For instance, 30 percent of coronavirus patients were African Americans even though the minority group comprises 13 percent of the U.S. population. In a similar vein, the Navajo Nation had the highest per capita rate of infections in the United States. Additionally, Latinos constitute 18 percent of the national population but they accounted for 33 percent of all coronavirus cases. Moreover, Black, Hispanic, and Native American children make up 78 percent of all coronavirus youth fatalities.  According to research, this is largely because racial and ethnic minorities are unable to shelter at home, live with preexisting conditions, and lacked access to healthcare for treatment.

Arguably, these jarring realities are merely symptomatic of a formidable crisis inadequately addressed in housing, employment, and healthcare, among other laws. 

Interpersonal Discrimination Is Growing More Violent

From prejudicial attitudes about racial, ethnic, and religious minority groups to verbal threats and physical assaults directed against them, the coronavirus crisis exacerbated interpersonal and individual-level discrimination in myriad contexts. Commonly scapegoated as carriers, for example, physical attacks and verbal harassment against Asian Americans are now rampant. They are not the only minority community to experience the violent effects of social, political, and cultural othering, however.

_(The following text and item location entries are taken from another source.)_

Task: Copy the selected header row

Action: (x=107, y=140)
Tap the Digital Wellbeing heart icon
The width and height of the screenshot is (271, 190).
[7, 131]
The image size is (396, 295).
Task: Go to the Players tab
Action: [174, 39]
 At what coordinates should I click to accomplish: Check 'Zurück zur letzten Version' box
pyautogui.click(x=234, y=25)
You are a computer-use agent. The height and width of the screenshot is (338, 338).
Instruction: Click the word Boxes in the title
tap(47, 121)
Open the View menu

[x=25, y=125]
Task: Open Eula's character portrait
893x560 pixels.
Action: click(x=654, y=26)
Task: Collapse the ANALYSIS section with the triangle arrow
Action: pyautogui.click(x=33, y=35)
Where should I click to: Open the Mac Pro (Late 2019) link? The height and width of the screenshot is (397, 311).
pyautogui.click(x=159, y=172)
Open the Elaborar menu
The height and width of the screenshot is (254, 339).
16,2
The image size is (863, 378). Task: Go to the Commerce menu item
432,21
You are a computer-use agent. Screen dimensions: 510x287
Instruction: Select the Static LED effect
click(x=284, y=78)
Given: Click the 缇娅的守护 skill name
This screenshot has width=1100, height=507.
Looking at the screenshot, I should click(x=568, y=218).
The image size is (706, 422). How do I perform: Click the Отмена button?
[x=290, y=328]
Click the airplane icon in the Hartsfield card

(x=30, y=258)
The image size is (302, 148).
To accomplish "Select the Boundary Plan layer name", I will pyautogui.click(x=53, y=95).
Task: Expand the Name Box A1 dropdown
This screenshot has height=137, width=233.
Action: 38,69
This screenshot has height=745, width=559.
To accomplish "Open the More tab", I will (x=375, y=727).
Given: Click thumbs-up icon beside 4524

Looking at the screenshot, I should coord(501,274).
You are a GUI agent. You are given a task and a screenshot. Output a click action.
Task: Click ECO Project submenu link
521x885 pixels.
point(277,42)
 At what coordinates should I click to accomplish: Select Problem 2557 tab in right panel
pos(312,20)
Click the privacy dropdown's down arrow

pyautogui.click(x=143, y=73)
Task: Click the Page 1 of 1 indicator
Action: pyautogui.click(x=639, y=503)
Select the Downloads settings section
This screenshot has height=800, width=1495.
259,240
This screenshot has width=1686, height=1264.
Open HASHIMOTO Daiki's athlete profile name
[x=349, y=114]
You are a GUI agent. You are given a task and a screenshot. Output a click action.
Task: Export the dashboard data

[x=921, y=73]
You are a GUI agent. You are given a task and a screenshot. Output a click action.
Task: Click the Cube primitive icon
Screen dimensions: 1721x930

Even prior to the pandemic, hate crimes involving physical violence—e.g., intimidation, assault, and homicide—had reached a 16-year high. Since the 2016 presidential elections, for instance, hate crimes against the Latinx community surged more than 50 percent.  Further, anti-Black hate crimes make up approximately 47 percent of all race- or ethnicity-based hate crimes even though the minority community only comprises 13 percent of the population. Additionally, Muslim and Jewish Americans are also experiencing disproportionate rates of interpersonal violence.

Still, hate crimes are vastly underreported by and to law enforcement officials. While some states have not yet enacted hate crimes statutes, the remainder does not treat such crimes consistently. Whereas an act or threat of violence may qualify as a hate crime in one jurisdiction, victims may be excluded in another. Additionally, prosecutions are not uniformly pursued notwithstanding federal law. 

Institutionalized Discrimination Targets Minorities

The emergence of exclusionary immigration laws evidences worsening institutionalized discrimination. In addition to individual-level and structural discrimination, the coronavirus crisis inspired institutionalized discrimination—laws, policies, and practices excluding immigrants and other perceived cultural, racial, and ethnic outsiders. 

Last April, for instance, the UN warned that the United States was using the pandemic to summarily expel asylum seekers. As part of a long-term strategy to slow the influx of newcomers, President Donald Trump has implemented additional restrictions. He also falsely claimed that the construction of a barrier wall on the border with Mexico will prevent further infections. 

Still, from the Chinese Exclusion Act of 1882 to the recent Muslim and African Bans, barring racial, ethnic, and cultural minorities is not particularly innovative. Indeed, it is the same xenophobia, but the subject of official derision simply evolves in response to the political, social, and economic context.  

Forging a Path Ahead

This International Human Rights Day, the German Marshall Fund—in strategic partnership with the American Bar Association—hosted a policy summit designed to advance racial equity and social justice principles. Over the course of two days, from December 9th to 10th, the interdisciplinary conference featuring leaders, scholars, and policymakers explored myriad manifestations of interpersonal, structural, and institutionalized discrimination to create enhanced awareness around the issues noted above. The convening, which drew nearly 5,000 registrants, also culminated in concrete, community-driven policy recommendations for the incoming administration to achieve positive social, political, and legal reform that ensures a better tomorrow for all.